Set the listing down exactly; no pictures.

========

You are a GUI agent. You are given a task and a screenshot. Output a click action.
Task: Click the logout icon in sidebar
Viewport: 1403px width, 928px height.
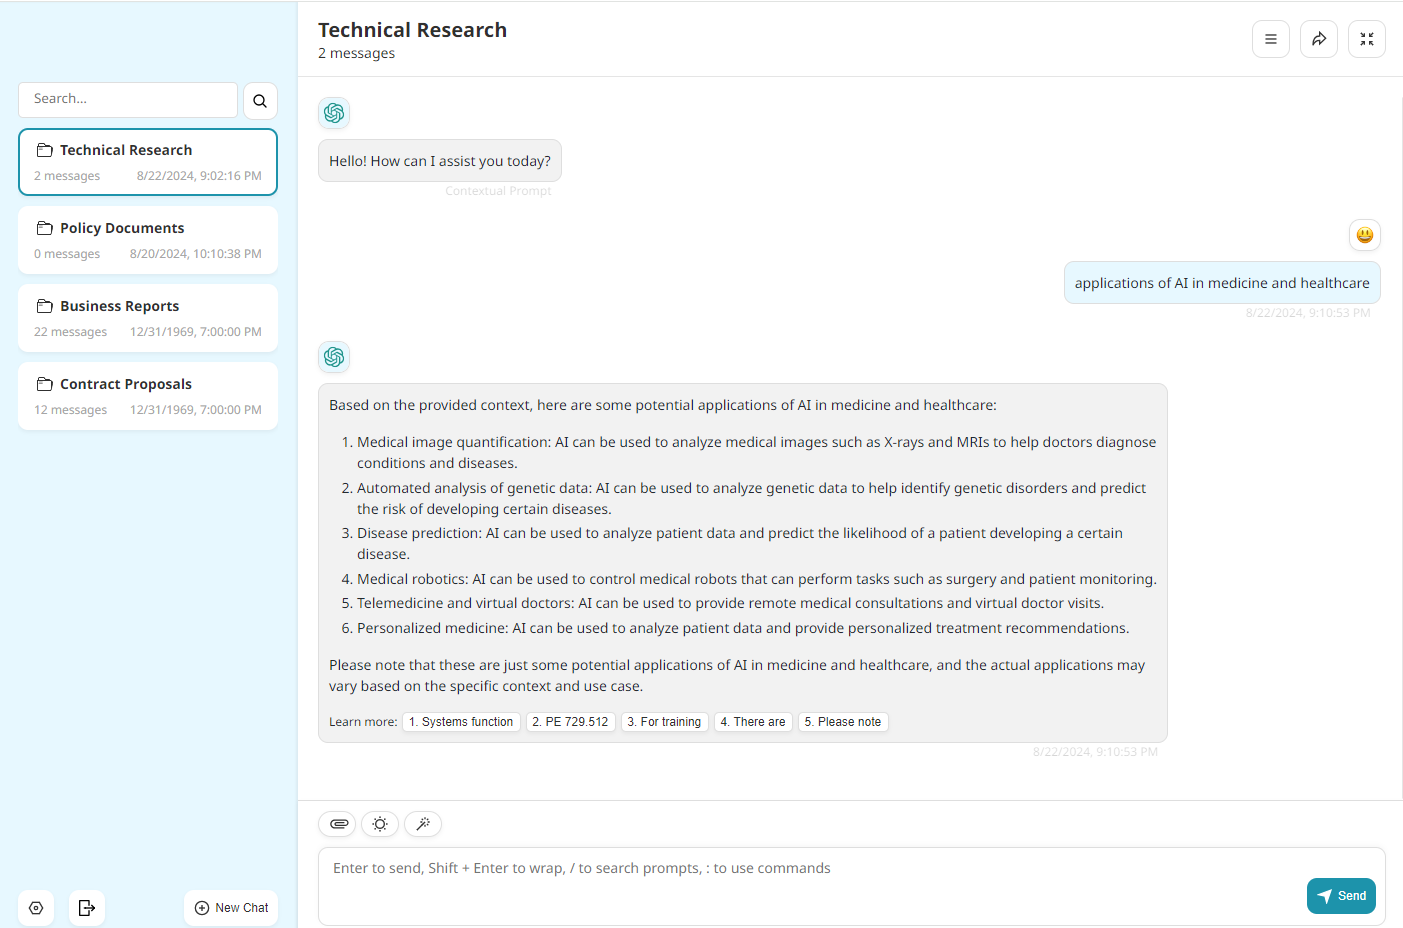[87, 908]
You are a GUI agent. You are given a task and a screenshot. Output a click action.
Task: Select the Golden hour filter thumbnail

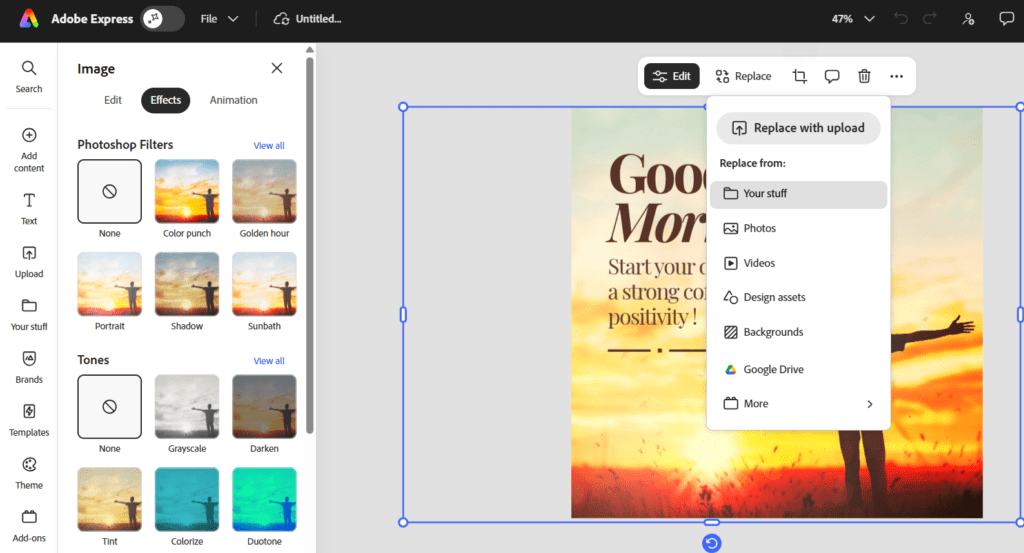click(x=264, y=191)
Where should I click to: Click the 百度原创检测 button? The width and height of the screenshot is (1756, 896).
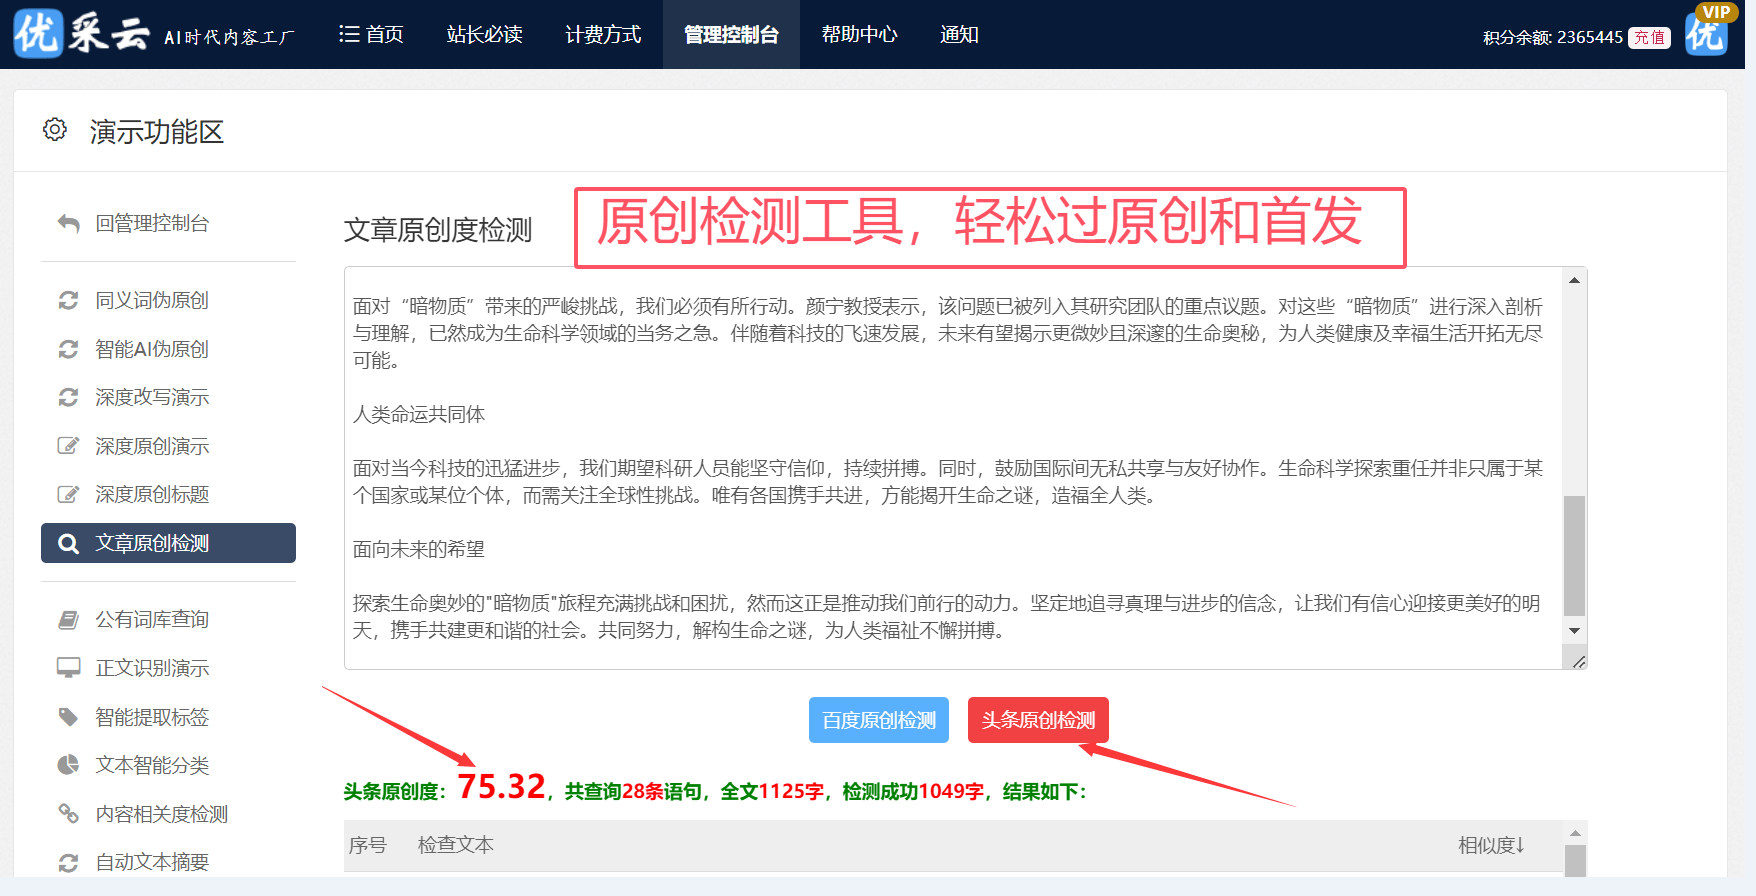878,720
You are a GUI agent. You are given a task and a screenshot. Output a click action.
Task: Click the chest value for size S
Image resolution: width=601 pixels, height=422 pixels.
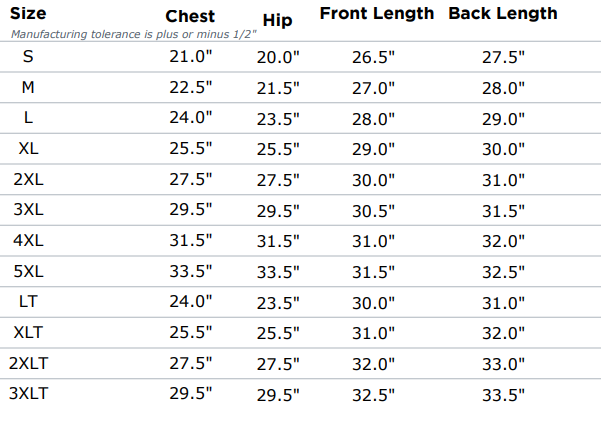(x=191, y=57)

========

## ANSWER SPACE
You are a GUI agent. You are given a task and a screenshot. Output a click action.
Task: Click the logout icon in sidebar
Viewport: 1403px width, 928px height.
[87, 908]
You are a GUI agent. You are given a task and a screenshot. Output a click action.
Task: Select the Golden hour filter thumbnail

click(x=264, y=191)
Where should I click to: Click the 百度原创检测 button? The width and height of the screenshot is (1756, 896).
878,720
You are a GUI agent. You are given a task and a screenshot. Output a click action.
Task: Click the chest value for size S
Image resolution: width=601 pixels, height=422 pixels.
(x=191, y=57)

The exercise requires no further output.